Loneliness has been seen in any person and can be shaped in many different ways. It can be seen “no matter their age, geographical location, or background” (Colorado 2019). Loneliness has been seen at almost any age, from adolescents to old age. In some studies, research has shown that a large amount of young people feel lonely and isolated and one of the culprits may be social media. “[Humans] live in a very different social world than the one [humans] evolved for…[people] have many more social relationships, but most of them are more transient” (Bennett 2009). Transient relationships are temporary, so after many relationships have broken, people can become victim to the feelings of loneliness and possibly stop looking for new connections.
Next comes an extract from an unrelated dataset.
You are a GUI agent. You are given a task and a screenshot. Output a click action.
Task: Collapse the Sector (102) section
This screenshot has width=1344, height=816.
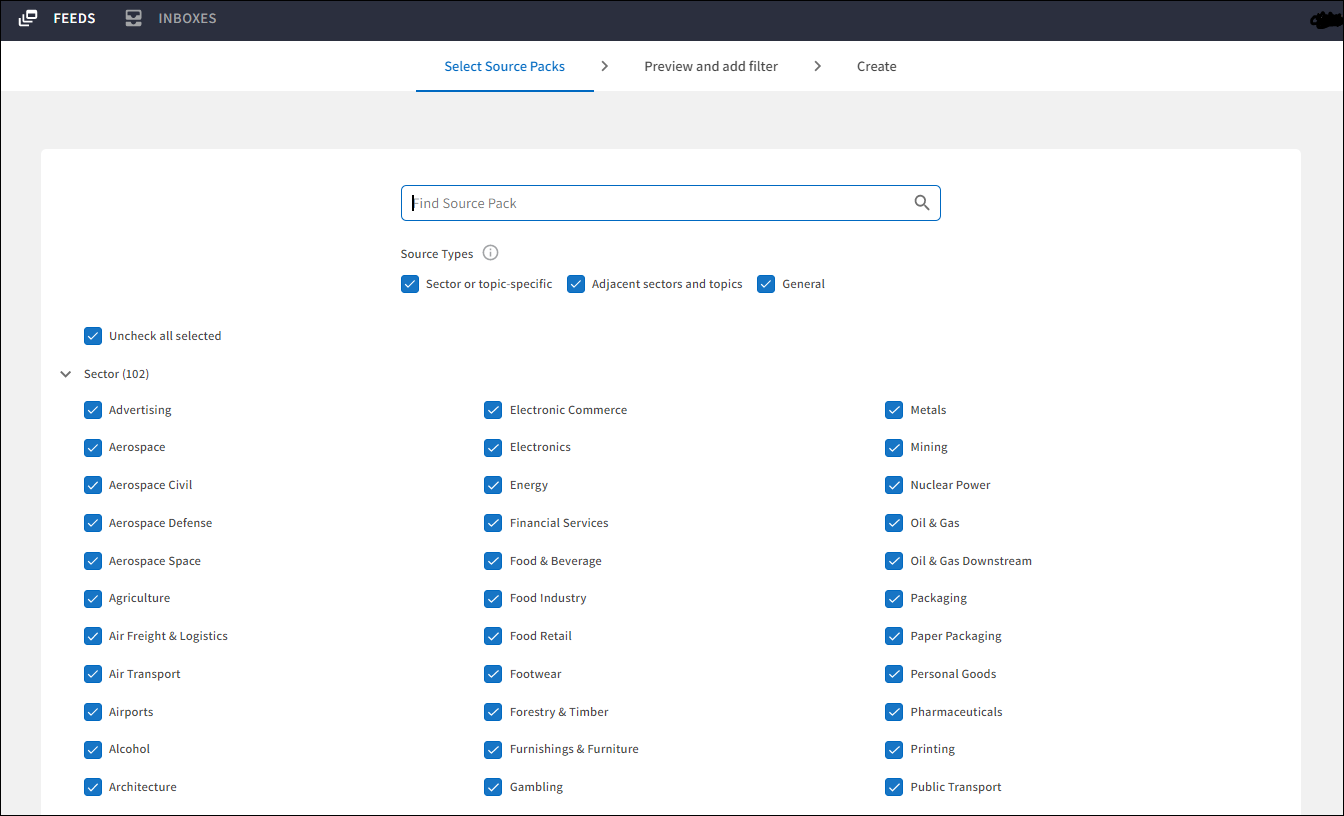tap(66, 374)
Although this may be a reason as to why teenages are more seen to be lonely, a survey found that “young people with the highest rates of social media use [that] reported feelings of loneliness… were very similar to the feelings of people who barely use social media” (O’Donnell & Rudavsky 2018). Loneliness can also be shaped by where an individual lives. It is argued that living in a rural area can increase the likelihood of feeling lonely because of the, “sparsely populated regions, long distances,… lacking infrastructure, particularly lack of transportation options which…[all] interfere[s] with social participation” (Menec 2019). Once again, this may possibly be correct but “urban/rural differences in social isolation and loneliness have been inconsistent” (Menec 2019). Essentially, no matter where an individual lives, they too can have the feelings of loneliness. Countless number of personal characteristics can increase the chances of becoming lonely. For instance, “old age, being single or widowed, living alone, having less education, or having low income/ financial strains” (Menec 2019). It is difficult to pinpoint who exactly loneliness can affect, but as of what scientists know so far, loneliness can affect anyone.
In summary, loneliness is without a doubt dangerous and threatening. People that feel lonely are more prone to have physical and mental illnesses, it is difficult to destroy loneliness entirely, and hard to understand who it can affect. Considering this information and becoming aware of what loneliness can do to an individual, it is now time assist those who show signs of loneliness.